If you don’t know what happened (which if you’re reading this blog, we find unlikely) slowing user and revenue growth due, in part, to Apple’s new privacy policy and competition from TikTok has caused investors to get the heebie jeebies. Further worries about its capital intensive crusade into the “Metaverse” — for all intents and purposes, an attempt to rebrand VR — haven’t helped matters much either.

But what we’re focused on here is that market capitalisation drop.

$216bn smackeroos.

We believe it’s the single largest market capitalisation drop from one company in history. (Market data experts feel free to prove us wrong.)

If you can’t quite compute that figure, some context. That’s a fall of two IBMs, two General Electrics, just over one McDonald’s, close to one Netflix and nearly three General Motors.

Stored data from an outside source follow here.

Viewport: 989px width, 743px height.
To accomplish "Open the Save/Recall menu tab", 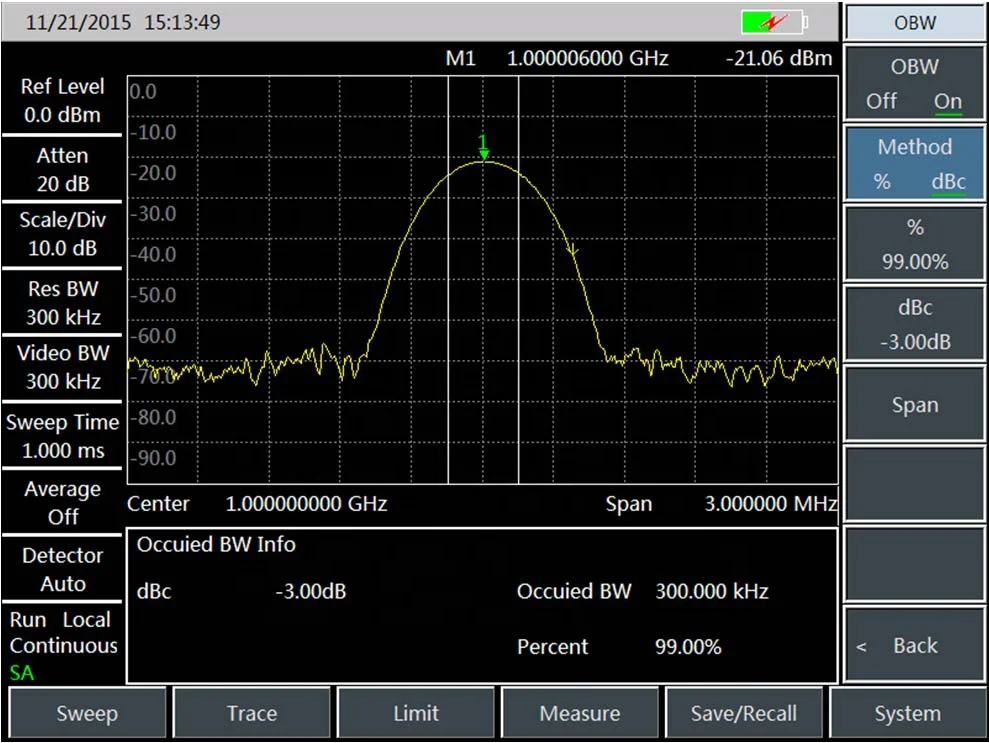I will tap(744, 713).
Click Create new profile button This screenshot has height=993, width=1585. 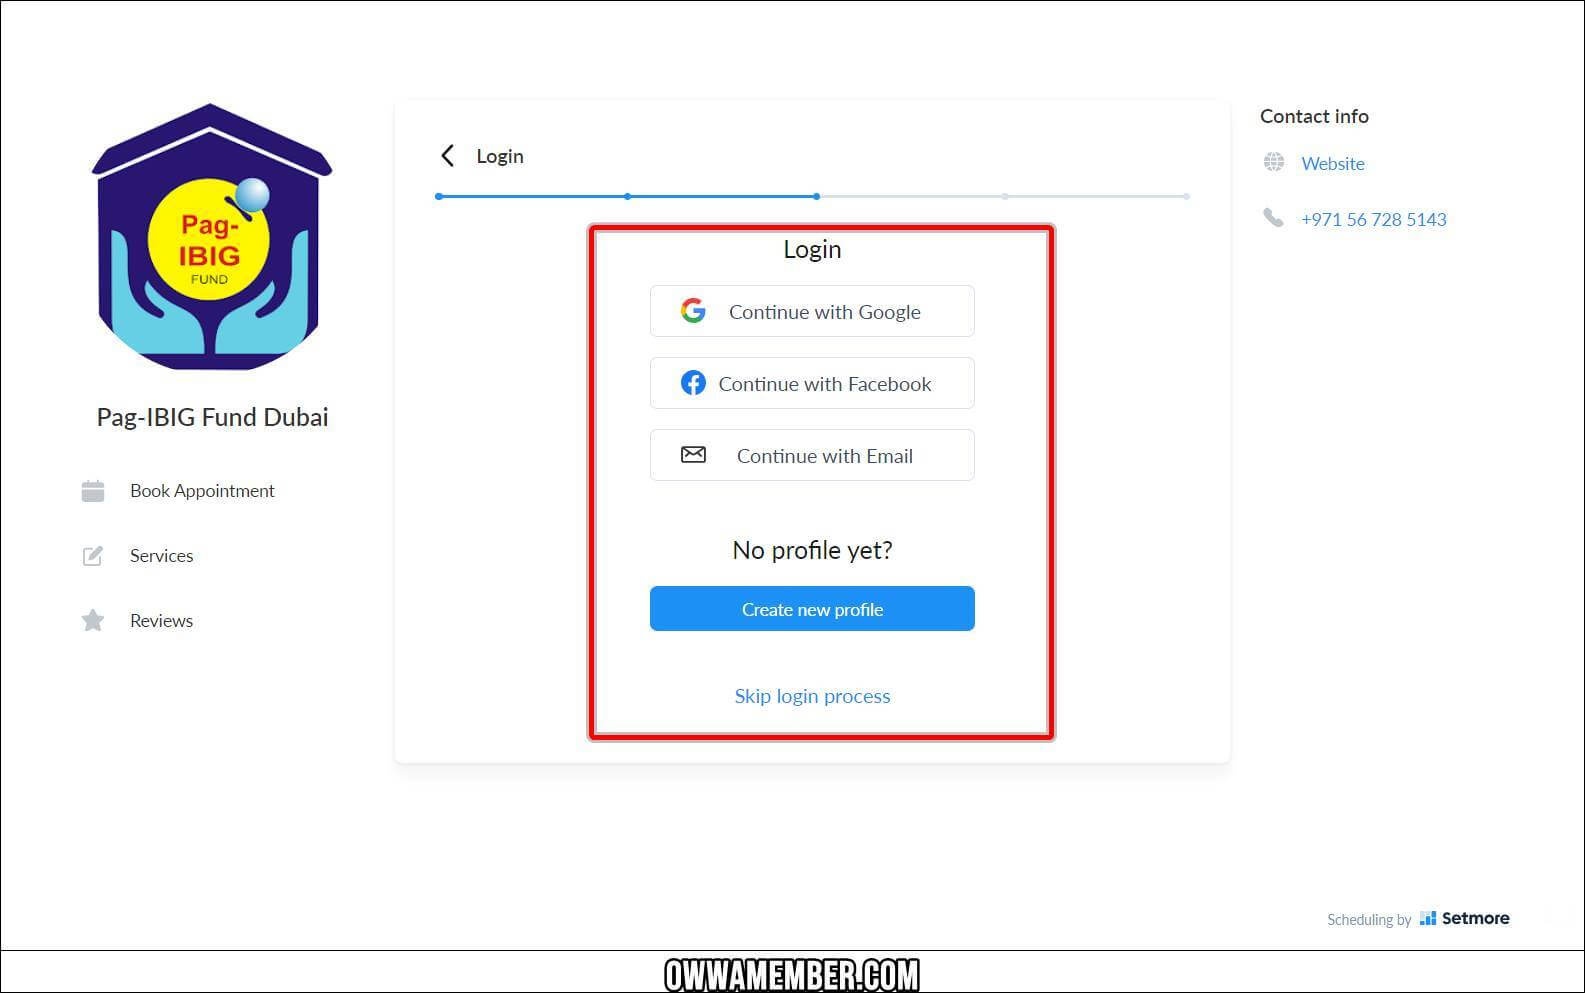click(x=812, y=609)
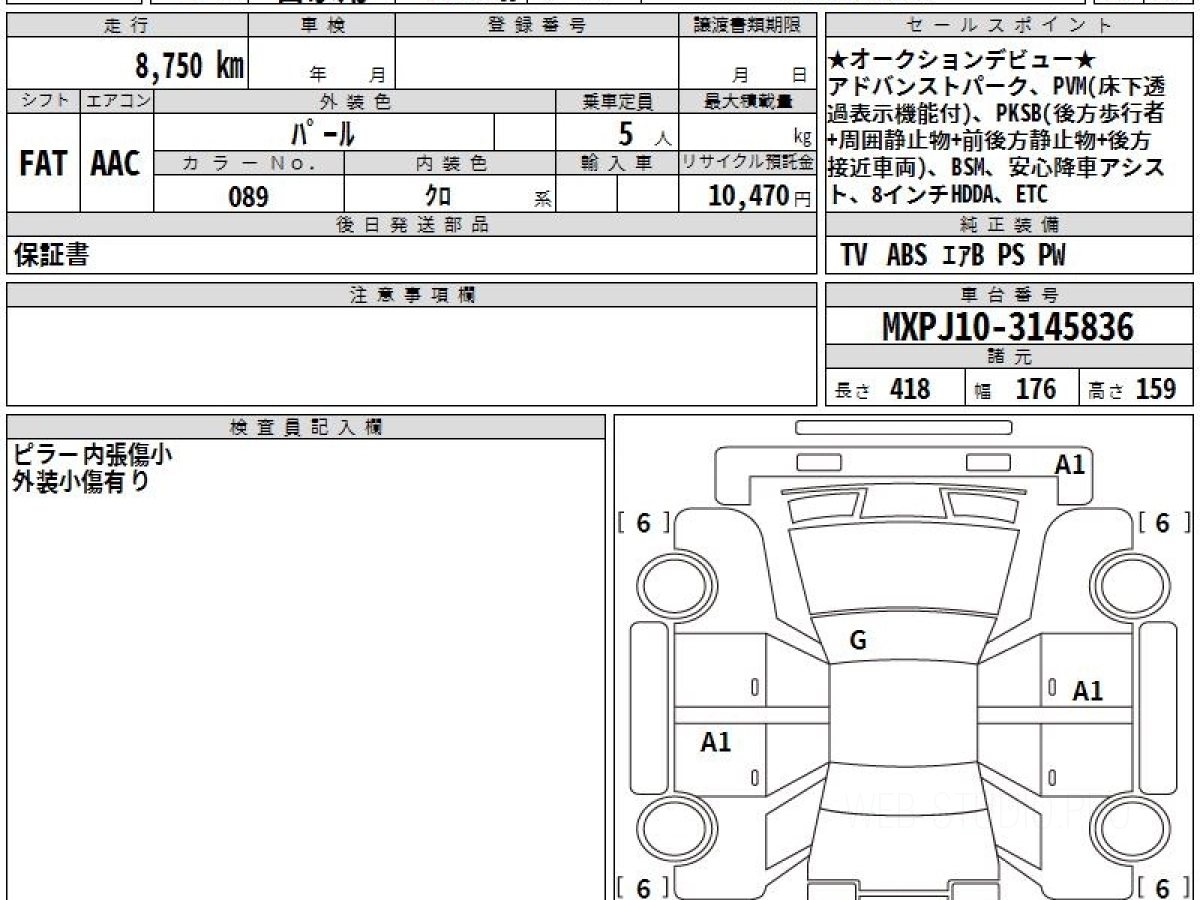The image size is (1200, 900).
Task: Click the top-right tire rating bracket 6
Action: [1162, 522]
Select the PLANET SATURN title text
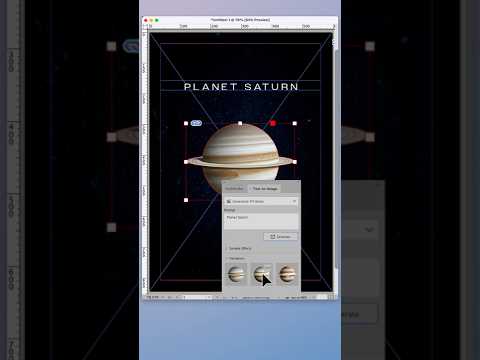 click(241, 87)
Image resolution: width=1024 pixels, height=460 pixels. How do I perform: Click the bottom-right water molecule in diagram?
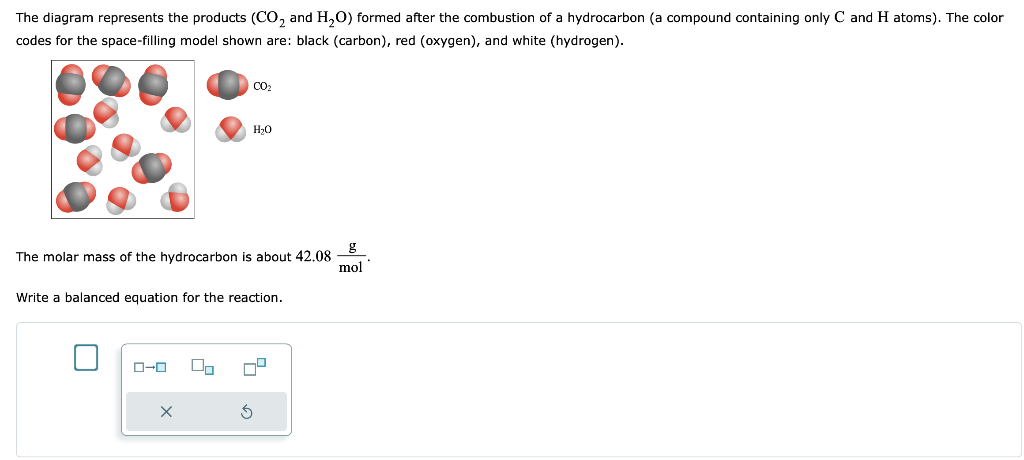click(x=176, y=197)
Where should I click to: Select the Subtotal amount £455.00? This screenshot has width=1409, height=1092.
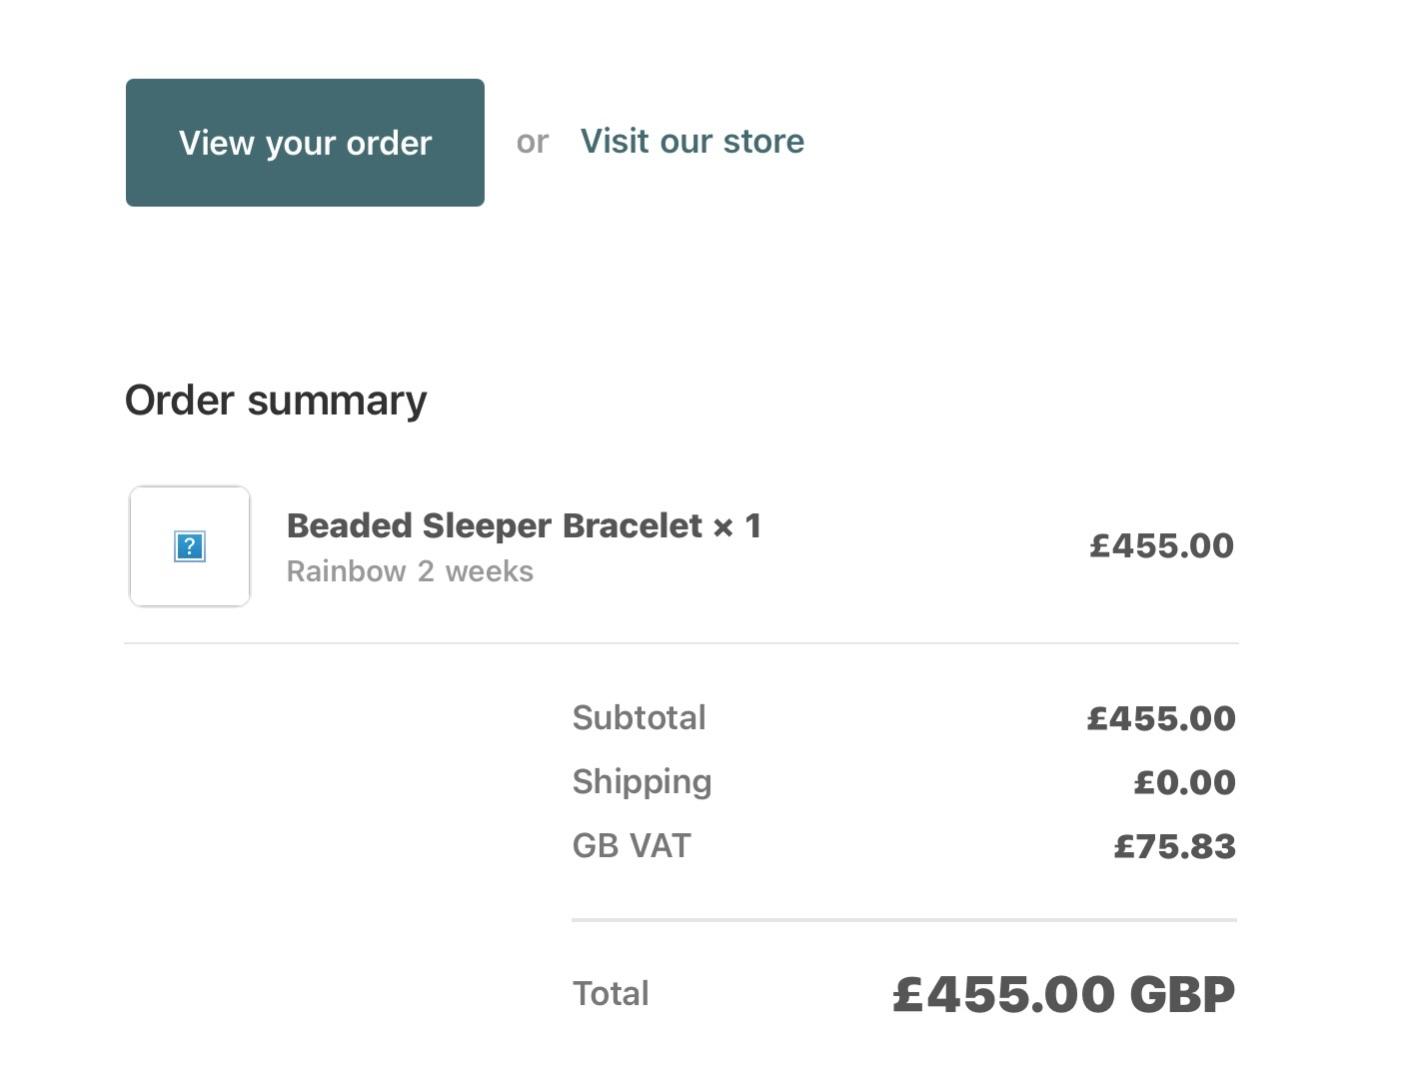point(1161,718)
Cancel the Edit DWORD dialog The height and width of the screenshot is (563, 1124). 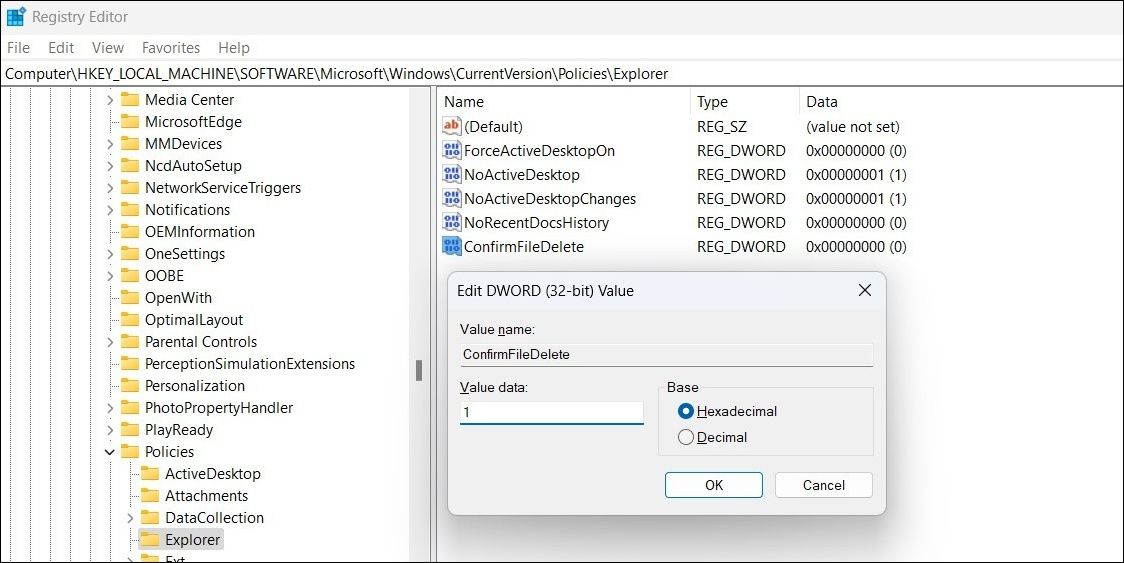(x=823, y=485)
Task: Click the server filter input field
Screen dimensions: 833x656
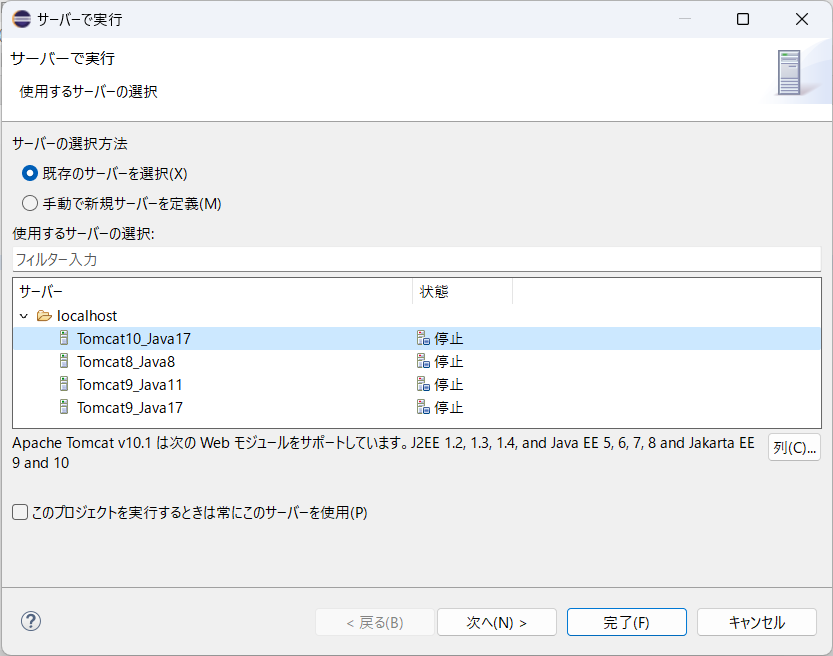Action: point(415,259)
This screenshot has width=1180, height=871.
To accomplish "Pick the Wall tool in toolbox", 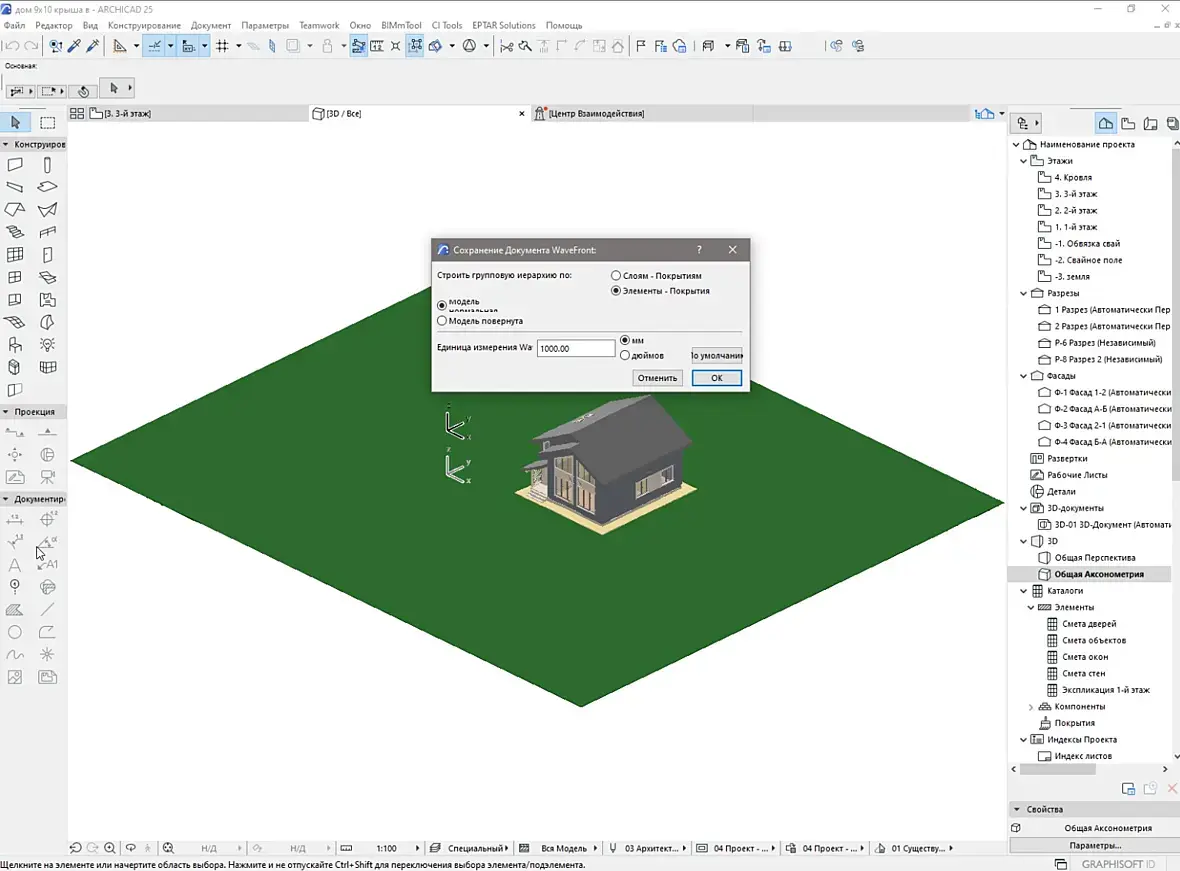I will tap(15, 165).
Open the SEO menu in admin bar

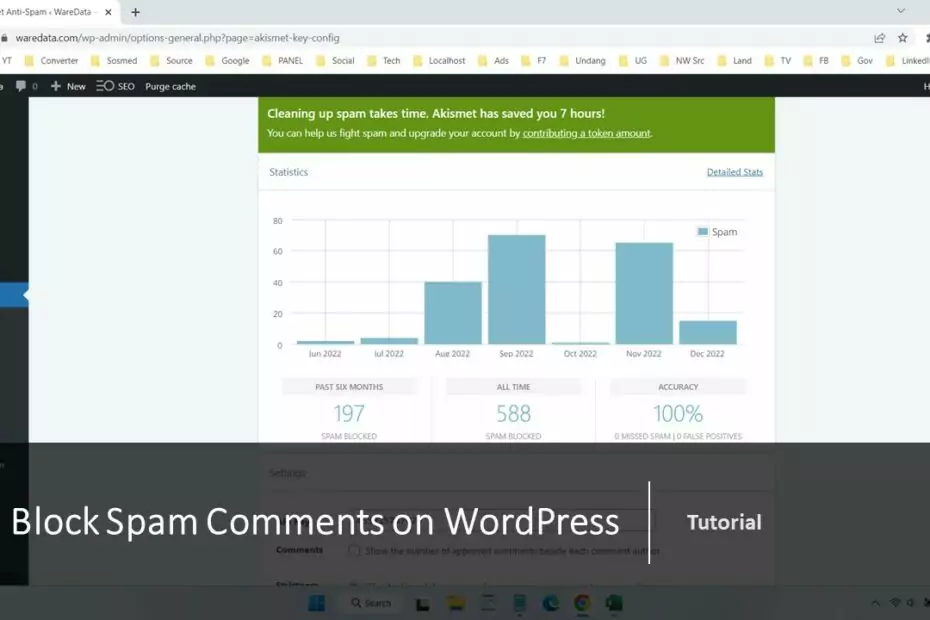click(115, 87)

So who is holding the bag?

Although the natural assumption would be that Meta would be popular with growth funds, the artist formerly known as Facebook has actually become been a popular pick with value managers over the past year due to its apparently cheap valuation (23 times forward earnings before last night’s results), double digit revenue growth and a history of high returns on capital.

According to DataRoma, a site that collates the investment positions of storied fund managers from the latest official filings, these are the masters of the universe with Meta as a core position in their portfolios:

© DaraRoma

Among the names there you might spot John Armitage of Egerton, Seth Klarman of Baupost, Terry Smith of Fundsmith, David Tepper of Appaloosa and Stephen Mandel of Lonepine. All legends in the investment community.

Much has been made in the press recently of inexperienced retail investors crowding into stocks, which then proceed to crash. It seems, however, they weren’t the only ones exhibiting Lemming-like behaviour.